[Work task] An exact transcription of the data below is needed.

== Segment start ==

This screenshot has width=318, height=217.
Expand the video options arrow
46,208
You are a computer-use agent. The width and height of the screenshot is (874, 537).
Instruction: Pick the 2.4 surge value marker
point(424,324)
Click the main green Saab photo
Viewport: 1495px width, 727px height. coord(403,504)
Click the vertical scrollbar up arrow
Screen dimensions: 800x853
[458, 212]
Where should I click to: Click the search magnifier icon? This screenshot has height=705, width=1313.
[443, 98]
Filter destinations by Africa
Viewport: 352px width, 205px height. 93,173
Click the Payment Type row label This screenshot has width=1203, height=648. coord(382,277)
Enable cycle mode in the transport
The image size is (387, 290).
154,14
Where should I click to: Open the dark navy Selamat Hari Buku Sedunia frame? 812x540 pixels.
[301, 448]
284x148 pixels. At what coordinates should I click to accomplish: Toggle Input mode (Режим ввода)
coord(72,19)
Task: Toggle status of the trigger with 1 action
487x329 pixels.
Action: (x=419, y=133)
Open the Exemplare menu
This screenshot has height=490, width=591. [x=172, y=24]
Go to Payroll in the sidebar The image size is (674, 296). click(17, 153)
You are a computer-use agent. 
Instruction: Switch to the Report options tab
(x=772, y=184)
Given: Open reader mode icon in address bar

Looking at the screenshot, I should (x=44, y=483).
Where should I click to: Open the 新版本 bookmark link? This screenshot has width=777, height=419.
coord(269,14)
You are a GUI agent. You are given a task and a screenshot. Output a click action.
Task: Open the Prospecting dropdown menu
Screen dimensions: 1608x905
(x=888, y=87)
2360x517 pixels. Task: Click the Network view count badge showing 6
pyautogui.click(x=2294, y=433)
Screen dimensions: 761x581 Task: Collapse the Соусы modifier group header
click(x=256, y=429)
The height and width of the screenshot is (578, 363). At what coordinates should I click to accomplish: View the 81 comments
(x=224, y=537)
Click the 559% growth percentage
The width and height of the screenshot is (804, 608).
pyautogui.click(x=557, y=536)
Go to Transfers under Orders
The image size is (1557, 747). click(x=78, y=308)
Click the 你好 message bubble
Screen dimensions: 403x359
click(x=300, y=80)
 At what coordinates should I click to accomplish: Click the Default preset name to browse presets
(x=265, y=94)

== Segment end ==

[Written solution]
This screenshot has width=318, height=217.
Expand the video options arrow
46,208
You are a computer-use agent. The width and height of the screenshot is (874, 537).
Instruction: Pick the 2.4 surge value marker
point(424,324)
Click the main green Saab photo
Viewport: 1495px width, 727px height. coord(403,504)
Click the vertical scrollbar up arrow
Screen dimensions: 800x853
[458, 212]
Where should I click to: Click the search magnifier icon? This screenshot has height=705, width=1313.
[443, 98]
Filter destinations by Africa
Viewport: 352px width, 205px height. 93,173
Click the Payment Type row label This screenshot has width=1203, height=648. coord(382,277)
Enable cycle mode in the transport
The image size is (387, 290).
154,14
Where should I click to: Open the dark navy Selamat Hari Buku Sedunia frame? 812x540 pixels.
[301, 448]
284x148 pixels. At what coordinates should I click to accomplish: Toggle Input mode (Режим ввода)
coord(72,19)
Task: Toggle status of the trigger with 1 action
487x329 pixels.
Action: (x=419, y=133)
Open the Exemplare menu
This screenshot has height=490, width=591. [x=172, y=24]
Go to Payroll in the sidebar The image size is (674, 296). click(17, 153)
You are a computer-use agent. 
Instruction: Switch to the Report options tab
(x=772, y=184)
Given: Open reader mode icon in address bar

Looking at the screenshot, I should (x=44, y=483).
Where should I click to: Open the 新版本 bookmark link? This screenshot has width=777, height=419.
coord(269,14)
You are a GUI agent. You are given a task and a screenshot. Output a click action.
Task: Open the Prospecting dropdown menu
Screen dimensions: 1608x905
(x=888, y=87)
2360x517 pixels. Task: Click the Network view count badge showing 6
pyautogui.click(x=2294, y=433)
Screen dimensions: 761x581 Task: Collapse the Соусы modifier group header
click(x=256, y=429)
The height and width of the screenshot is (578, 363). At what coordinates should I click to accomplish: View the 81 comments
(x=224, y=537)
Click the 559% growth percentage
The width and height of the screenshot is (804, 608).
pyautogui.click(x=557, y=536)
Go to Transfers under Orders
The image size is (1557, 747). click(x=78, y=308)
Click the 你好 message bubble
Screen dimensions: 403x359
click(x=300, y=80)
 At what coordinates should I click to accomplish: Click the Default preset name to browse presets
(x=265, y=94)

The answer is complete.